What needs to be done
Please name the decomposition that Singular Value Decomposition generalizes to any matrix, according to the post on SVD below.
## START Excerpted passage
An Intuition of Singular Value Decomposition

I attempt to construct a geometric understanding of how SVD works, by building upon previous posts about spectral decomposition and various transformation matrices.

Published

05 December 2024

Singular Value Decomposition is one of the most powerful tools in numerical analysis. It generalizes eigenvalue decomposition to any matrix and provides insight into the structure of the matrix, enabling crucial tasks like dimensionality reduction and noise reduction.

It states that:

$\fcolorbox{orange}{white}{$A = UΣV^T$} \\ ~ \\ \space A \in R^{M \times N}, \space U \in R^{M \times M}, \space \Sigma \in R^{M \times N}, \space V^T \in R^{N \times N} \\ \text{U is an orthogonal matrix whose columns are left singular vectors of A} \\ \text{Σ is a diagonal matrix with +ve entries called the singular values of A} \\ V^T \text{ is the transpose of an orthogonal matrix whose columns are right singular vectors of A}$

$~ \\$

SVD has no restrictions on the symmetry, dimensionality or rank of the input matrix.
## END Excerpted passage
## START Extracted information
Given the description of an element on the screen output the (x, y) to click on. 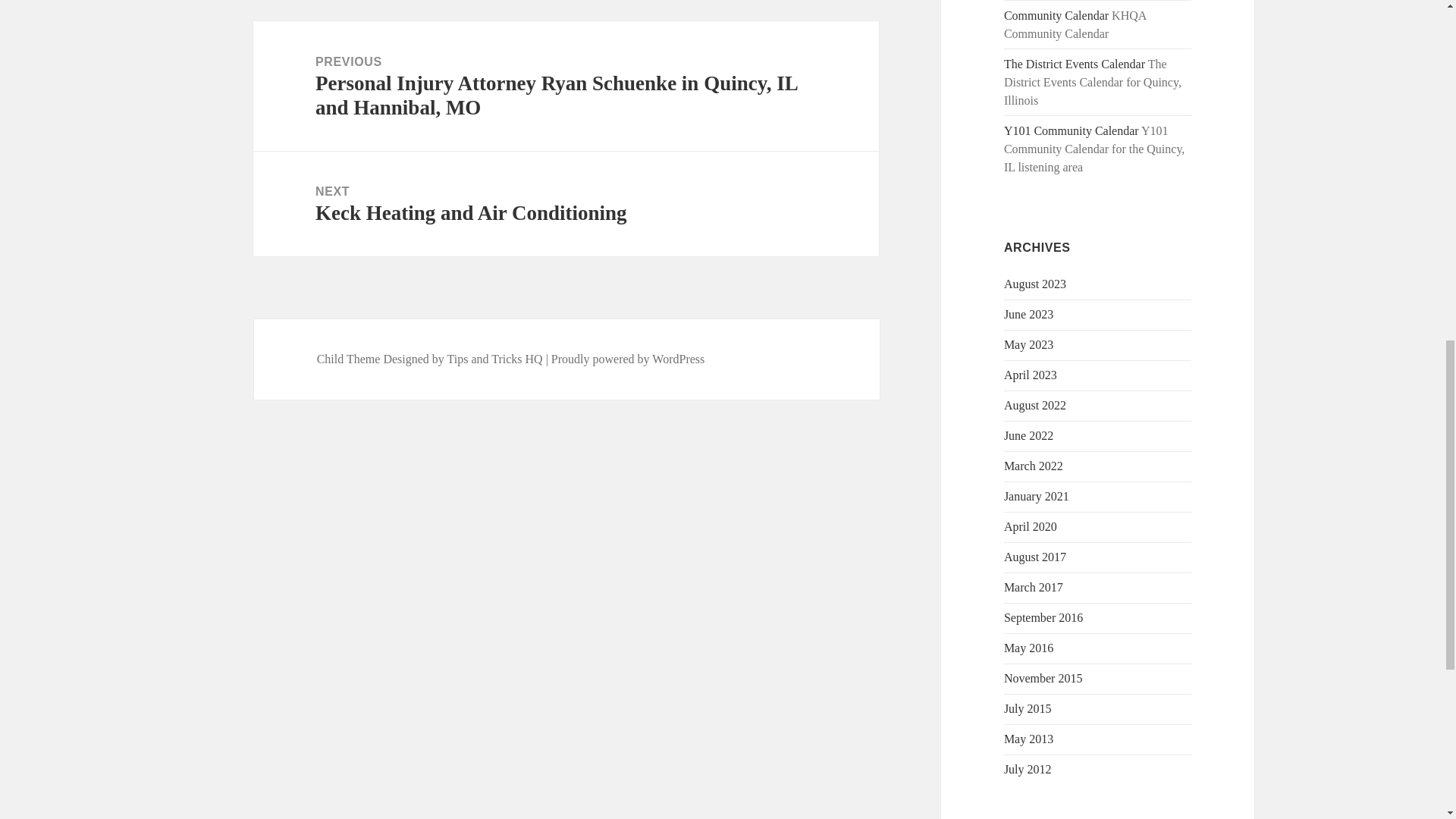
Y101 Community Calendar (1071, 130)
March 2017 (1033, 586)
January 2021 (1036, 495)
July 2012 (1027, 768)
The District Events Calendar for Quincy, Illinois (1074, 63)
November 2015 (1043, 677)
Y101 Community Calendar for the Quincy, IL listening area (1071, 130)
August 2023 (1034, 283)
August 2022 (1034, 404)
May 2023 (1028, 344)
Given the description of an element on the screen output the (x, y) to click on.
## END Extracted information
## START Extracted information
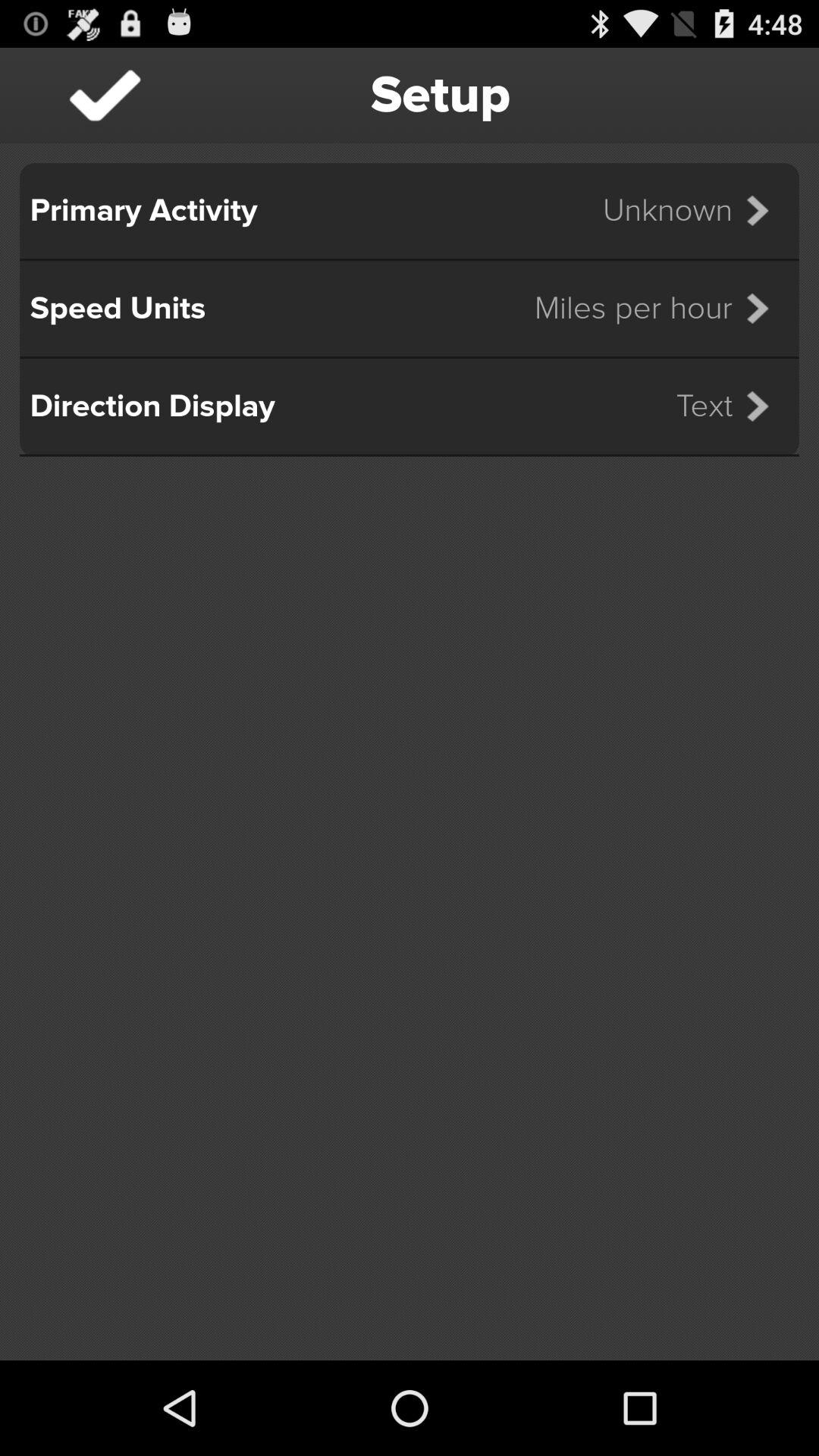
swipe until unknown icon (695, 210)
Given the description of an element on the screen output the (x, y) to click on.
## END Extracted information
Response
Eigenvalue decomposition.